DATA SUPPLIED:
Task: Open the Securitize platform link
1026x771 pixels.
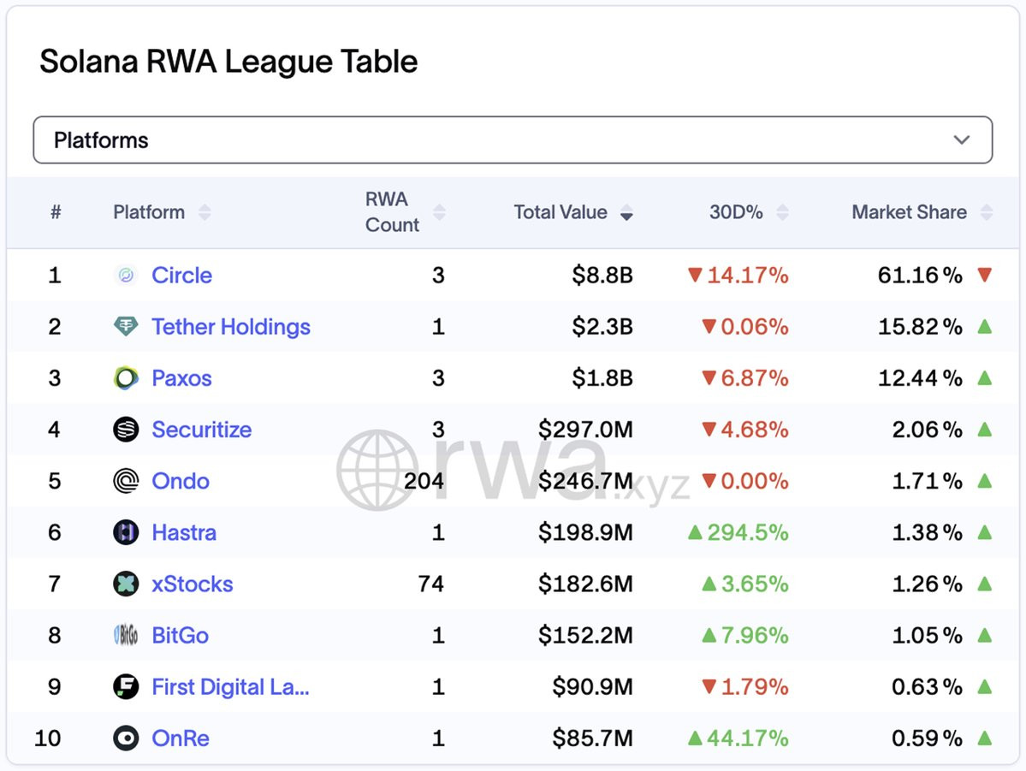Action: (201, 430)
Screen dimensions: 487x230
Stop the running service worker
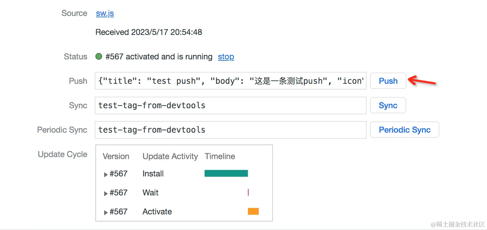(x=226, y=57)
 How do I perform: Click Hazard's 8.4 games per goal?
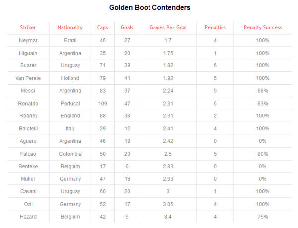tap(168, 217)
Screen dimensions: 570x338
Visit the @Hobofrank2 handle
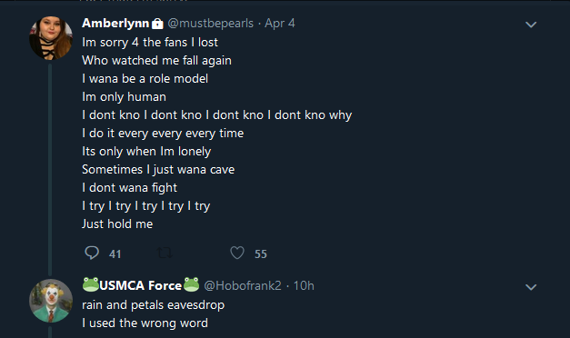[243, 285]
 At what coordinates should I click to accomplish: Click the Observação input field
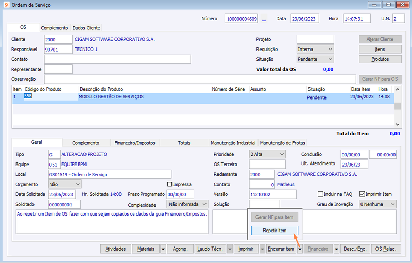point(200,79)
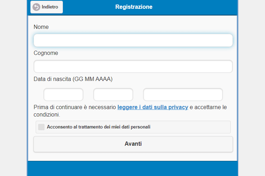This screenshot has width=265, height=176.
Task: Click the empty consent row right of its label
Action: click(x=190, y=127)
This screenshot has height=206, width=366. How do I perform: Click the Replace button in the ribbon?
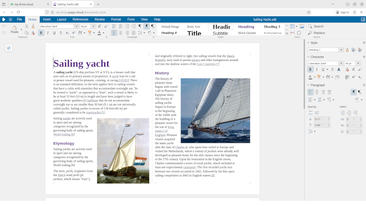pos(319,33)
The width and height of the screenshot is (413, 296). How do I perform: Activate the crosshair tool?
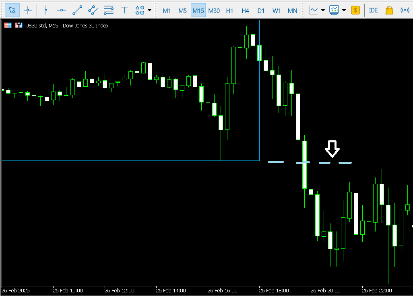click(28, 10)
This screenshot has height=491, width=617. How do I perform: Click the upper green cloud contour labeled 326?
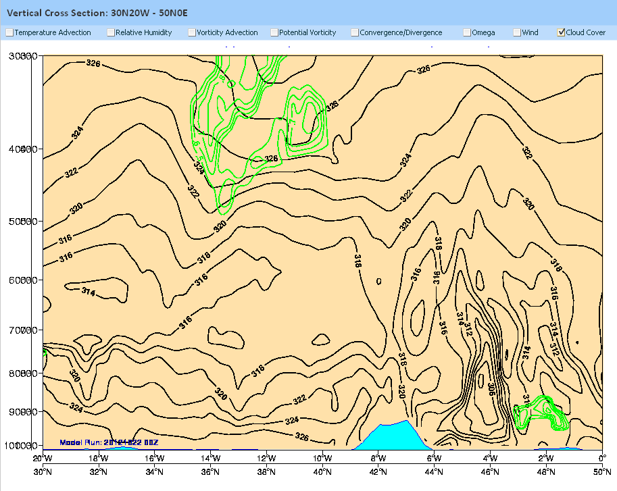click(x=271, y=159)

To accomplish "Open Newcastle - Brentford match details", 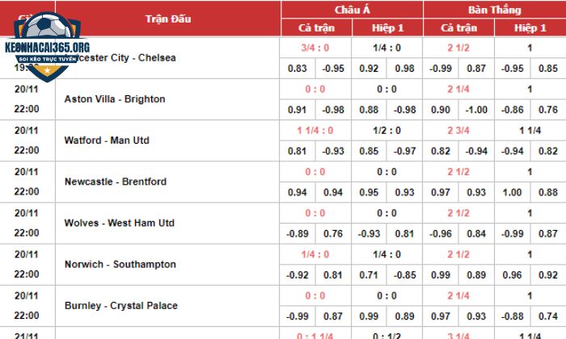I will coord(116,182).
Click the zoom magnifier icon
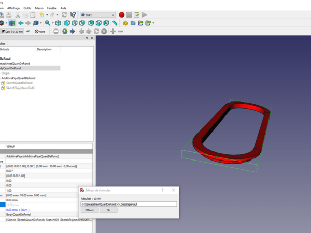The image size is (311, 233). coord(48,23)
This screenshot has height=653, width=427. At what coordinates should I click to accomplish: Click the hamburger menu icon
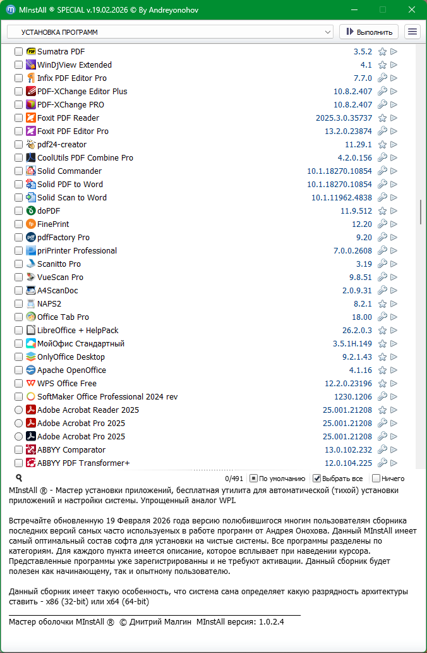412,32
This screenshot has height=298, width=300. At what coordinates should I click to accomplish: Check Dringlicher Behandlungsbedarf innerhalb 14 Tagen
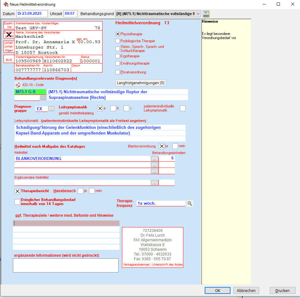pos(17,202)
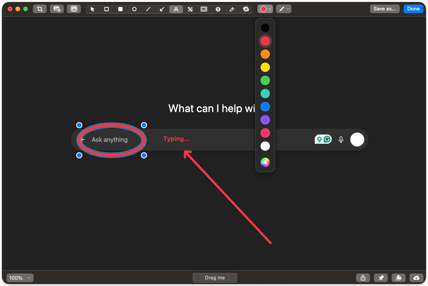Open the zoom level dropdown
This screenshot has width=428, height=286.
pyautogui.click(x=20, y=277)
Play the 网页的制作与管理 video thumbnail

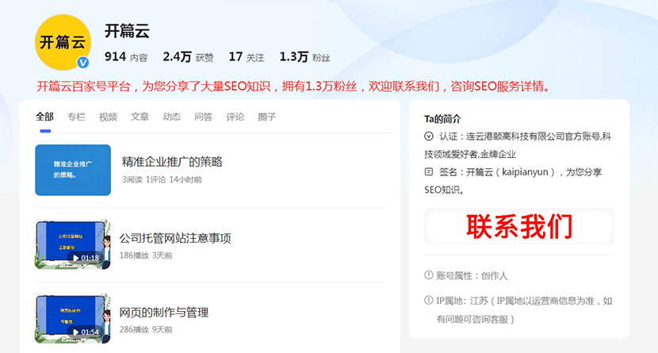coord(72,319)
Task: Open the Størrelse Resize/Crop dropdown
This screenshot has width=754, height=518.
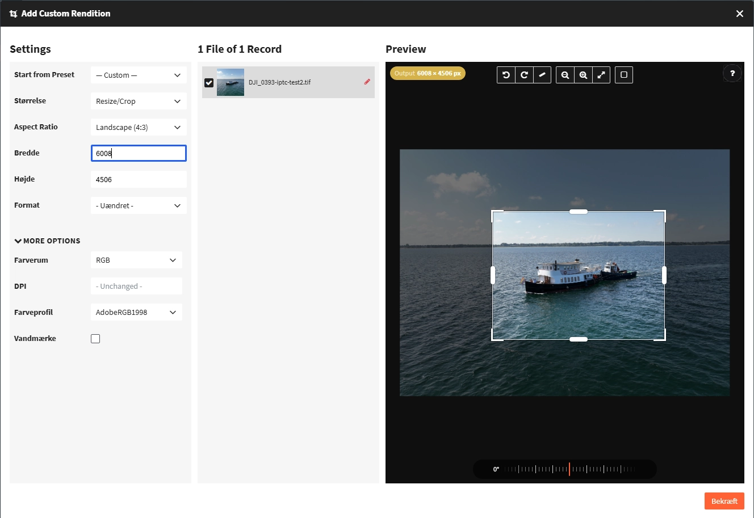Action: pyautogui.click(x=139, y=101)
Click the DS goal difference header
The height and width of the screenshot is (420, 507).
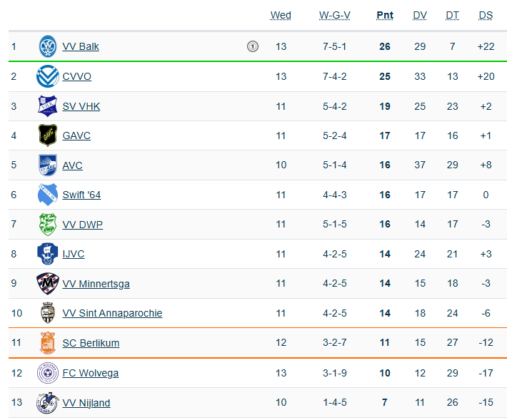[x=486, y=16]
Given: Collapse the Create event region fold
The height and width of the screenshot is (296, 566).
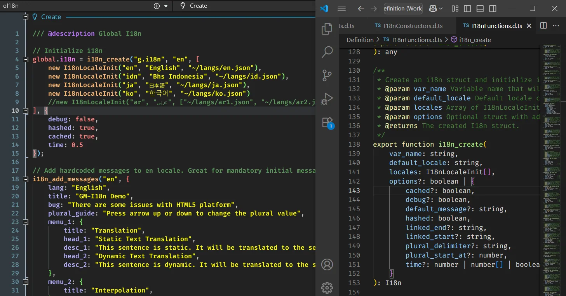Looking at the screenshot, I should (x=26, y=17).
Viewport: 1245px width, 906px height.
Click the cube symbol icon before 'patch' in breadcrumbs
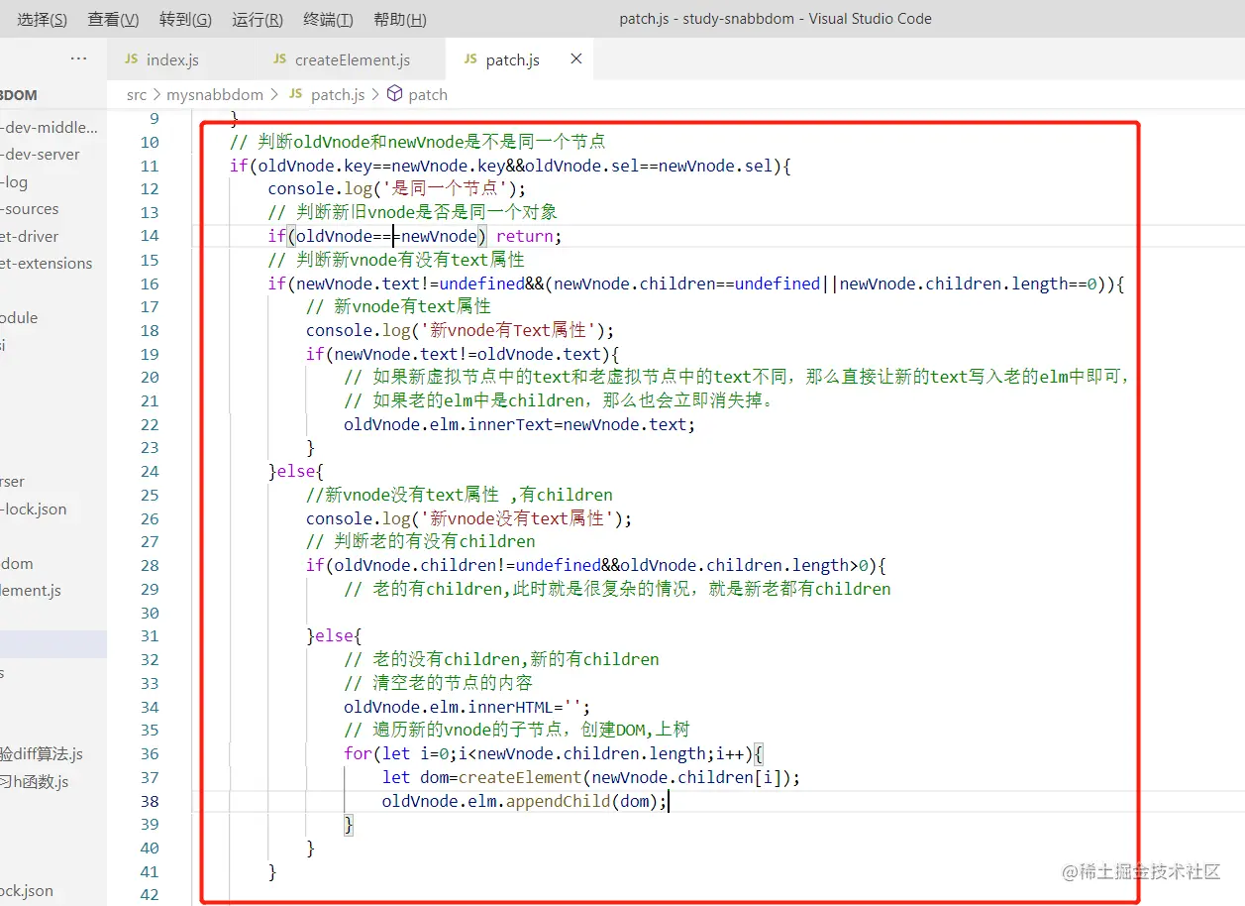coord(395,94)
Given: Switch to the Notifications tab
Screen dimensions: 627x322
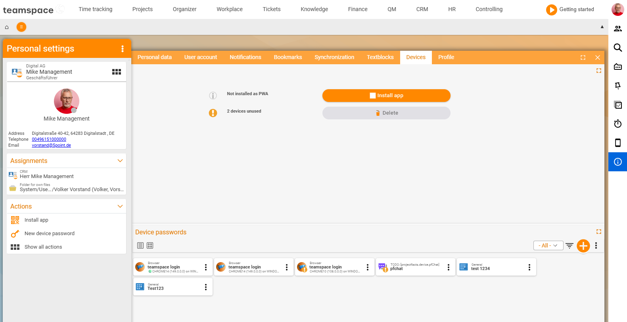Looking at the screenshot, I should (x=245, y=57).
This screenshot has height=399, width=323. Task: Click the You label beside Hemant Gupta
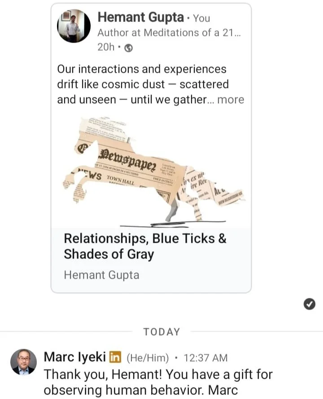[x=201, y=18]
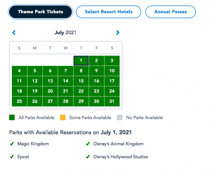Click checkmark next to Disney's Hollywood Studios

tap(88, 157)
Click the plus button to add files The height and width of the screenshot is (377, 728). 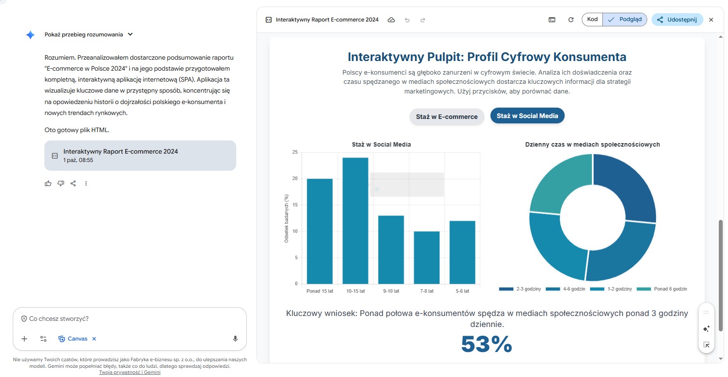(25, 339)
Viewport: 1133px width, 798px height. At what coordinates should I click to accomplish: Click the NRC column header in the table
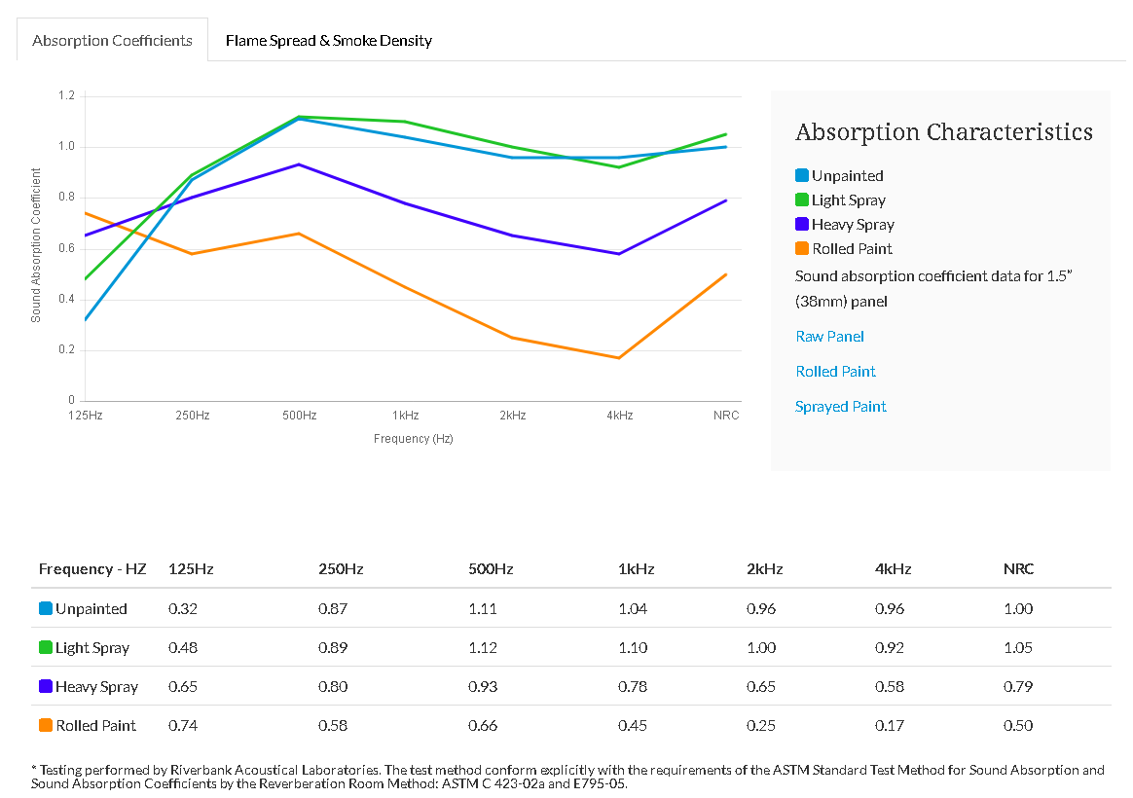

TASK: Return the opening line of the data above and every line after it up to and including the line that holds "Screen dimensions: 570x338"; pictures stay out.

RESPONSE TO THIS TASK:
Task: Open the Securitize platform link
1026x771 pixels.
Action: (201, 430)
Screen dimensions: 487x230
Stop the running service worker
(x=226, y=57)
 How do I perform: Click Hazard's 8.4 games per goal?
tap(168, 217)
Screen dimensions: 570x338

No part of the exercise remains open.